[SPARK-19763][SQL]qualified external datasource table location stored in catalog #17095

windpiger · 2017-02-28T03:51:27Z

What changes were proposed in this pull request?

If we create a external datasource table with a non-qualified location , we should qualified it to store in catalog.

CREATE TABLE t(a string)
USING parquet
LOCATION '/path/xx'


CREATE TABLE t1(a string, b string)
USING parquet
PARTITIONED BY(b)
LOCATION '/path/xx'

when we get the table from catalog, the location should be qualified, e.g.'file:/path/xxx'

How was this patch tested?

unit test added

… in catalog

SparkQA · 2017-02-28T04:58:55Z

Test build #73556 has finished for PR 17095 at commit 570ce24.

This patch fails Spark unit tests.
This patch merges cleanly.
This patch adds no public classes.

SparkQA · 2017-02-28T06:34:35Z

Test build #73565 has finished for PR 17095 at commit 55c525e.

This patch fails Spark unit tests.
This patch merges cleanly.
This patch adds no public classes.

SparkQA · 2017-02-28T11:29:25Z

Test build #73582 has finished for PR 17095 at commit 18ec570.

This patch passes all tests.
This patch merges cleanly.
This patch adds no public classes.

SparkQA · 2017-02-28T16:39:26Z

Test build #73591 has finished for PR 17095 at commit 22bef8b.

This patch passes all tests.
This patch merges cleanly.
This patch adds no public classes.

windpiger · 2017-03-01T01:05:22Z

cc @cloud-fan

cloud-fan · 2017-03-01T02:06:11Z

sql/catalyst/src/main/scala/org/apache/spark/sql/catalyst/catalog/SessionCatalog.scala

@@ -254,7 +254,18 @@ class SessionCatalog(
    val db = formatDatabaseName(tableDefinition.identifier.database.getOrElse(getCurrentDatabase))
    val table = formatTableName(tableDefinition.identifier.table)
    validateName(table)
-    val newTableDefinition = tableDefinition.copy(identifier = TableIdentifier(table, Some(db)))
+
+    val newTableDefinition = if (tableDefinition.storage.locationUri.isDefined) {


would it be easier if locationUri is of type URI?

the URI without schema is also legal, this fix also needed even if it is a URI.
while if it is a URI, we can do this when the URI created.

but why we have to store the full qualified path?
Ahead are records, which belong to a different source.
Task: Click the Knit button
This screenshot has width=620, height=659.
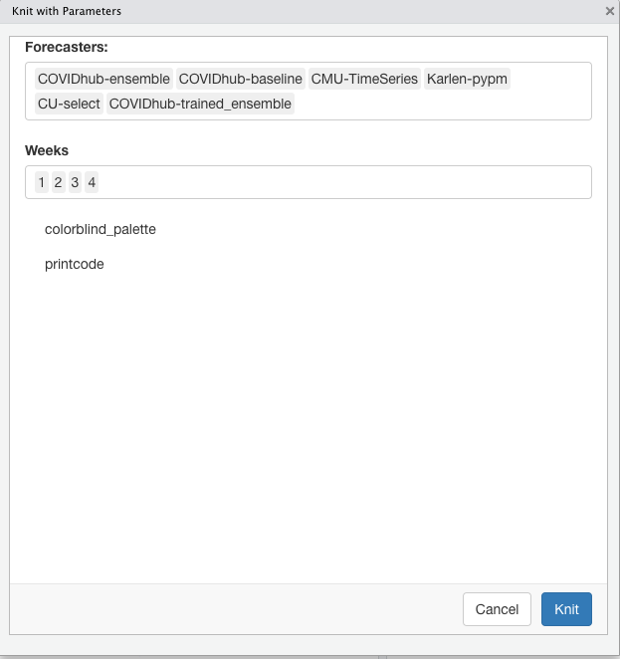Action: (566, 609)
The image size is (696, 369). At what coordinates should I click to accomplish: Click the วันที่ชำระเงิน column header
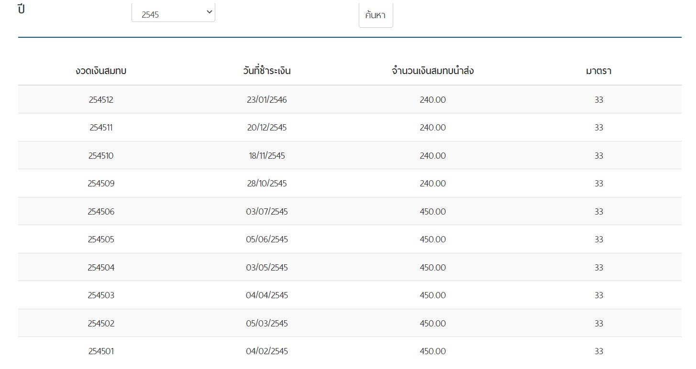(x=267, y=71)
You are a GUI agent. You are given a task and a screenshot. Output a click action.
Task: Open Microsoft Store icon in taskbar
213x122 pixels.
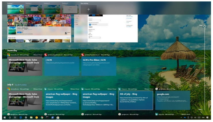coord(58,118)
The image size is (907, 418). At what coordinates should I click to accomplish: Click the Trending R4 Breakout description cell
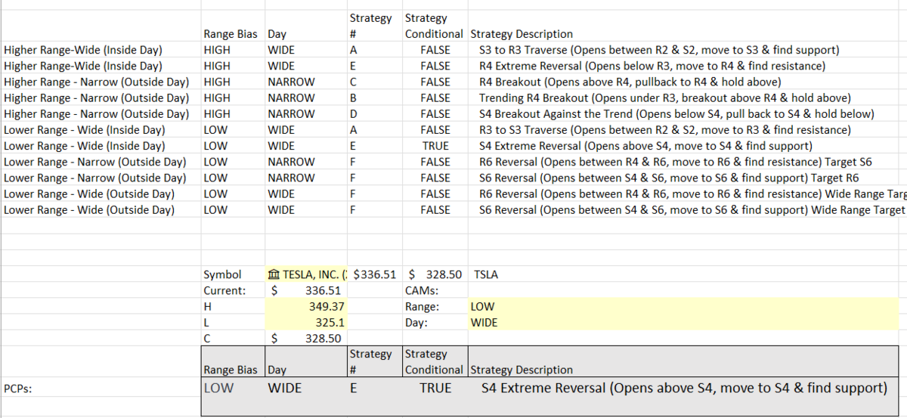coord(665,98)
What can we gain from this?

if the location without schema like hdfs/file, when we restore it from metastore, we did not know what filesystem where the table stored.

shall we apply it to all locations like database location, partition location?

Yes, they should all be applied this logic~
database has already contain this logic, shall I add the logic of partition in another pr?

windpiger · 2017-03-02T11:21:07Z

retest this please

SparkQA · 2017-03-02T12:52:34Z

Test build #73760 has finished for PR 17095 at commit 7e08045.

This patch fails Spark unit tests.
This patch merges cleanly.
This patch adds no public classes.

SparkQA · 2017-03-02T17:35:27Z

Test build #73773 has finished for PR 17095 at commit 9932b03.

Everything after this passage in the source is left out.